Task requirements: Please reproduce the entire listing, character for character.

Available records:
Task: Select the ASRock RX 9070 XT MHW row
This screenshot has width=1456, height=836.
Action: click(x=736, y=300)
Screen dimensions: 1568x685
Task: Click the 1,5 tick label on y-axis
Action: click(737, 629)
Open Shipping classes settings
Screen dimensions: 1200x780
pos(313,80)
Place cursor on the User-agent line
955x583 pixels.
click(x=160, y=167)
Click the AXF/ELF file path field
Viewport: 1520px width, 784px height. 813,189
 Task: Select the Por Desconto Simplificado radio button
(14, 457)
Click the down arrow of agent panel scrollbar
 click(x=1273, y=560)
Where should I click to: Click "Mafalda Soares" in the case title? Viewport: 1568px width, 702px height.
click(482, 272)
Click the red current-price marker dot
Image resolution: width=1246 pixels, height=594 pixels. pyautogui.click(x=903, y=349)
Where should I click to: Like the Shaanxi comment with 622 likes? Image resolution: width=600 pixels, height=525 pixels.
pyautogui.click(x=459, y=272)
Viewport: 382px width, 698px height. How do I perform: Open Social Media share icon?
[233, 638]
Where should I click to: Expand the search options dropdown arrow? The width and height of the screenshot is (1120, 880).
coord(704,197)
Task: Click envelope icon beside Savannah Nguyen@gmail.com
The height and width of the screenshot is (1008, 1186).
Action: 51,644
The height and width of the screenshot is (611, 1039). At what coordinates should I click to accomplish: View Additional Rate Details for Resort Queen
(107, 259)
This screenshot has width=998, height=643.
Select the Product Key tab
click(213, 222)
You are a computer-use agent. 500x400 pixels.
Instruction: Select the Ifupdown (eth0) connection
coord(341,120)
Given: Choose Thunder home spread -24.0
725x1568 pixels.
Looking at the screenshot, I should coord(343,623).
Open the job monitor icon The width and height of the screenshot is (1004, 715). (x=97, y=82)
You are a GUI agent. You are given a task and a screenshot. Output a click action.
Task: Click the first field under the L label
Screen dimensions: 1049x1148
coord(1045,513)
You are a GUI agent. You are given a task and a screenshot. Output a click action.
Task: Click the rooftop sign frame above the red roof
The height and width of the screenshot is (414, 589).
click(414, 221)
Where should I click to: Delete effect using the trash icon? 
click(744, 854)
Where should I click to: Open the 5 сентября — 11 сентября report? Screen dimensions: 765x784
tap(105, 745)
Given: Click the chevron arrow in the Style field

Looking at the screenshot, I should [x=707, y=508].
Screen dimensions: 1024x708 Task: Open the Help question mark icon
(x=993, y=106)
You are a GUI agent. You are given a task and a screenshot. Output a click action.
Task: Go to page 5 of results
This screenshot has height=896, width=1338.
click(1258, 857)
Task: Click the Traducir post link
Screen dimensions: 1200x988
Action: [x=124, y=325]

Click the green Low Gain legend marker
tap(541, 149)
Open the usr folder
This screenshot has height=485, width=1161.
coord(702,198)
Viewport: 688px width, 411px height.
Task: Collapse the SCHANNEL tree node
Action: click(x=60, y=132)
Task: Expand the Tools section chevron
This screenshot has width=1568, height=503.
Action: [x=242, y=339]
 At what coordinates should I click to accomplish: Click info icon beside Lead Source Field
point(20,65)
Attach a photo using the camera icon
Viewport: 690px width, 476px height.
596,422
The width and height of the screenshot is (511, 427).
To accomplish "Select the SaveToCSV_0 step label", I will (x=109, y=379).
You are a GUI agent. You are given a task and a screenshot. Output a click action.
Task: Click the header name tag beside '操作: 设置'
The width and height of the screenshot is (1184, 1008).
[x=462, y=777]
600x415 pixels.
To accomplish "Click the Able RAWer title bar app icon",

Written answer:
Task: Select the ASRock RX 9070 XT MHW row
This screenshot has width=1456, height=836.
Action: click(x=736, y=300)
Screen dimensions: 1568x685
Task: Click the 1,5 tick label on y-axis
Action: click(737, 629)
Open Shipping classes settings
Screen dimensions: 1200x780
pos(313,80)
Place cursor on the User-agent line
955x583 pixels.
click(x=160, y=167)
Click the AXF/ELF file path field
Viewport: 1520px width, 784px height. 813,189
 Task: Select the Por Desconto Simplificado radio button
(14, 457)
Click the down arrow of agent panel scrollbar
 click(x=1273, y=560)
Where should I click to: Click "Mafalda Soares" in the case title? Viewport: 1568px width, 702px height.
click(482, 272)
Click the red current-price marker dot
Image resolution: width=1246 pixels, height=594 pixels. pyautogui.click(x=903, y=349)
Where should I click to: Like the Shaanxi comment with 622 likes? Image resolution: width=600 pixels, height=525 pixels.
pyautogui.click(x=459, y=272)
Viewport: 382px width, 698px height. How do I perform: Open Social Media share icon?
[233, 638]
Where should I click to: Expand the search options dropdown arrow? The width and height of the screenshot is (1120, 880).
coord(704,197)
Task: Click envelope icon beside Savannah Nguyen@gmail.com
The height and width of the screenshot is (1008, 1186).
Action: 51,644
The height and width of the screenshot is (611, 1039). At what coordinates should I click to accomplish: View Additional Rate Details for Resort Queen
(107, 259)
This screenshot has width=998, height=643.
Select the Product Key tab
click(213, 222)
You are a computer-use agent. 500x400 pixels.
Instruction: Select the Ifupdown (eth0) connection
coord(341,120)
Given: Choose Thunder home spread -24.0
725x1568 pixels.
Looking at the screenshot, I should coord(343,623).
Open the job monitor icon The width and height of the screenshot is (1004, 715). (x=97, y=82)
You are a GUI agent. You are given a task and a screenshot. Output a click action.
Task: Click the first field under the L label
Screen dimensions: 1049x1148
coord(1045,513)
You are a GUI agent. You are given a task and a screenshot. Output a click action.
Task: Click the rooftop sign frame above the red roof
The height and width of the screenshot is (414, 589).
click(414, 221)
Where should I click to: Delete effect using the trash icon? 
click(744, 854)
Where should I click to: Open the 5 сентября — 11 сентября report? Screen dimensions: 765x784
tap(105, 745)
Given: Click the chevron arrow in the Style field

Looking at the screenshot, I should [x=707, y=508].
Screen dimensions: 1024x708 Task: Open the Help question mark icon
(x=993, y=106)
You are a GUI agent. You are given a task and a screenshot. Output a click action.
Task: Go to page 5 of results
This screenshot has height=896, width=1338.
click(1258, 857)
Task: Click the Traducir post link
Screen dimensions: 1200x988
Action: [x=124, y=325]

Click the green Low Gain legend marker
tap(541, 149)
Open the usr folder
This screenshot has height=485, width=1161.
coord(702,198)
Viewport: 688px width, 411px height.
Task: Collapse the SCHANNEL tree node
Action: click(x=60, y=132)
Task: Expand the Tools section chevron
This screenshot has width=1568, height=503.
Action: [x=242, y=339]
 At what coordinates should I click to accomplish: Click info icon beside Lead Source Field
point(20,65)
Attach a photo using the camera icon
Viewport: 690px width, 476px height.
596,422
The width and height of the screenshot is (511, 427).
To accomplish "Select the SaveToCSV_0 step label", I will (x=109, y=379).
You are a GUI agent. You are given a task and a screenshot. Output a click action.
Task: Click the header name tag beside '操作: 设置'
The width and height of the screenshot is (1184, 1008).
[x=462, y=777]
600x415 pixels.
To accomplish "Click the Able RAWer title bar app icon",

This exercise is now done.